They instead only get a peak of it every now and again. Wakefield announces, “This poem is not about woods. It is about a man’s separation from them… ” (362). As an example of what Wakefield means Frost writes, “The woods are lovely, dark, and deep. / But I have promises to keep. ” Frost describes the woods with imagery and then suddenly returns back to his responsibilities at the village. The second a man gets away, he reminds himself of his duties and does not get a chance to breathe. A man is “separated” from nature because he can never rid his mind of life obligations.

Frost also rhymes in “Stopping by Woods on a Snowy Evening. ” The rhyming allows the poem to flow nicely and keep it organized. According to Wakefield in “To Be A Natural Man In A Man-Made World” the rhymings purpose is to keep the flow of “”promises” (363). Rhyme allows the reader to pause in the appropriate spaces. It also gives the reader a sense of “urgency” (363). Frost rhymes know, though, snow and here, queer, near, year. Wakefield states that these rhymes are “Like today’s worker after a frantic day and a tense drive home, he can’t free his mind of the hectic pace of his life” (863).

The promises in this poem are the duties a man leaves behind when he tries to get away. In a long drive home from work, a worker may try to relax and unwind. The obligations, or “promises,” he has keep rushing back to his memory forcing him to be stressed. There are a few things holding the poet back from nature in this poem. Wakefield describes it as the panic of someone noticing the poet stopping there and looking at the woods (363). Frost did not want anyone to see him watch the woods fill up with snow. He was self-conscious and the horse is what plays his conscious in the poem.

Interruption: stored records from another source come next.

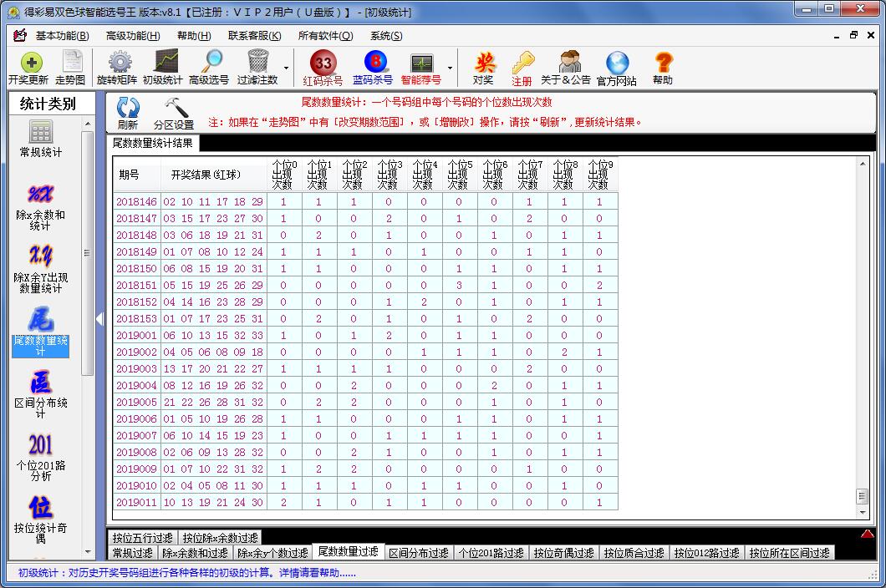Click the 刷新 refresh button

click(x=128, y=113)
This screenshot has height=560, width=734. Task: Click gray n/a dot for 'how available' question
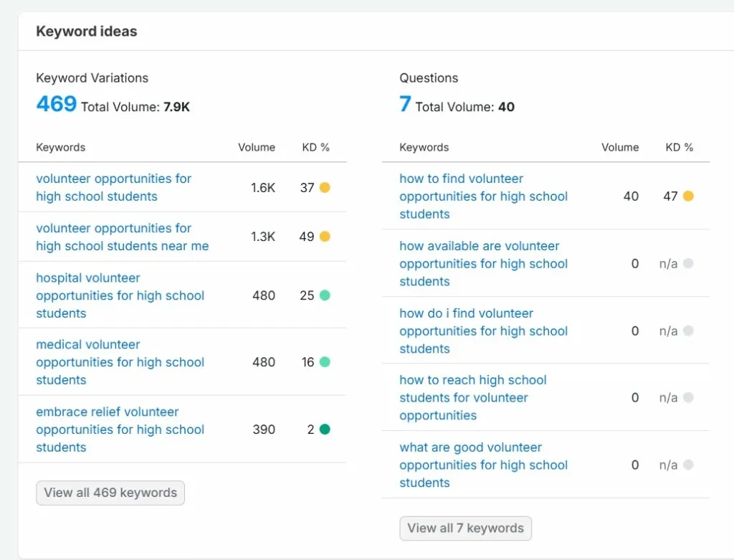(x=688, y=264)
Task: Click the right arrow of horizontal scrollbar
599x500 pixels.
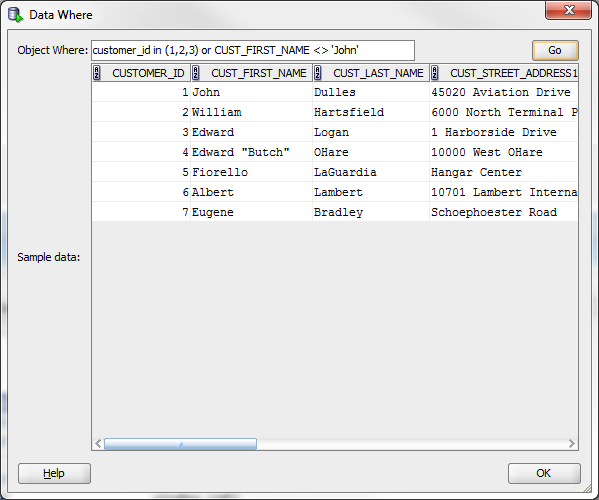Action: click(x=571, y=443)
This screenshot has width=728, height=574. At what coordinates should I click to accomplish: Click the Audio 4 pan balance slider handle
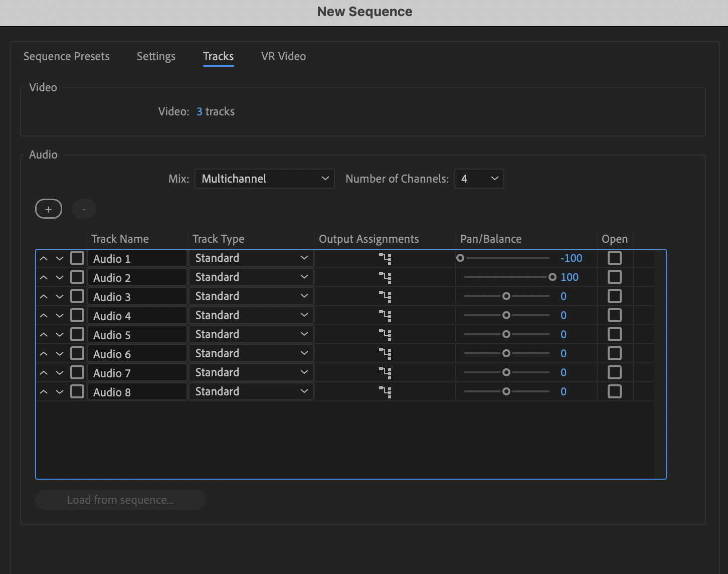[506, 316]
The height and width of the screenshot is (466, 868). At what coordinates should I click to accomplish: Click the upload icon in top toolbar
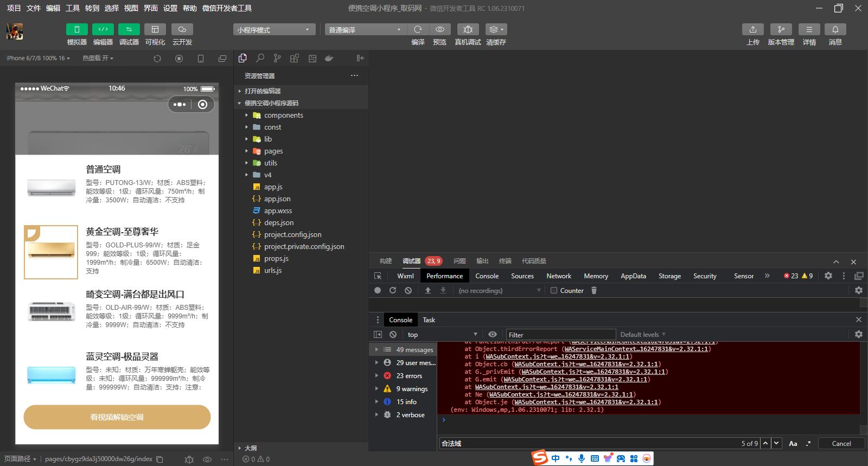tap(752, 29)
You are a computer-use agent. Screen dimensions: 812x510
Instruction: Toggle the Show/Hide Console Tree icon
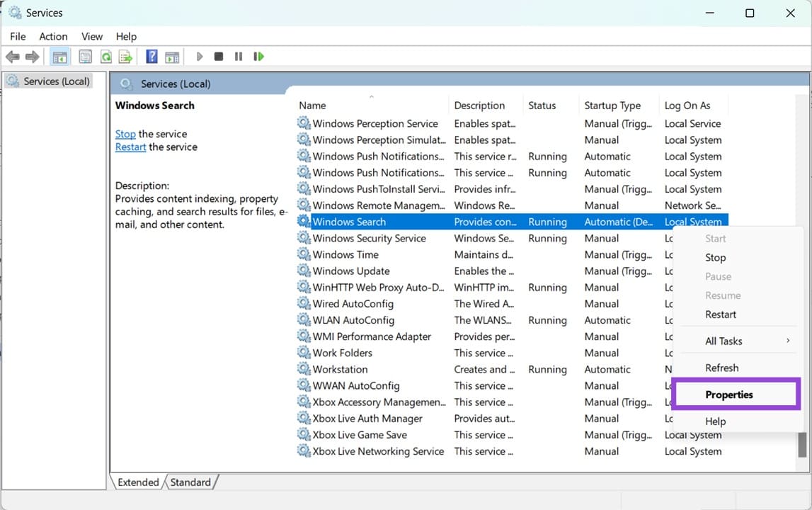[x=59, y=57]
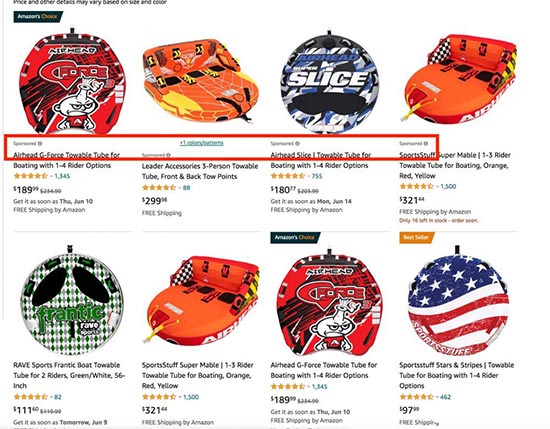
Task: Open star rating of Leader Accessories tube
Action: click(159, 188)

He was afraid that the property owner would notice him and he would get in trouble. It is the fear that holds man back from having an “intimacy(363)” with nature. Frost is an extraordinary writer. His poems release thoughts one may not think of otherwise. In “Stopping By Woods on a Snowy Evening” Frost reveals the thought that men no longer have a bond with nature. He states that it is the promises of a man that keep him away from nature and scare him off. If men could learn to just let their mind rest, the nature aspect would come running back.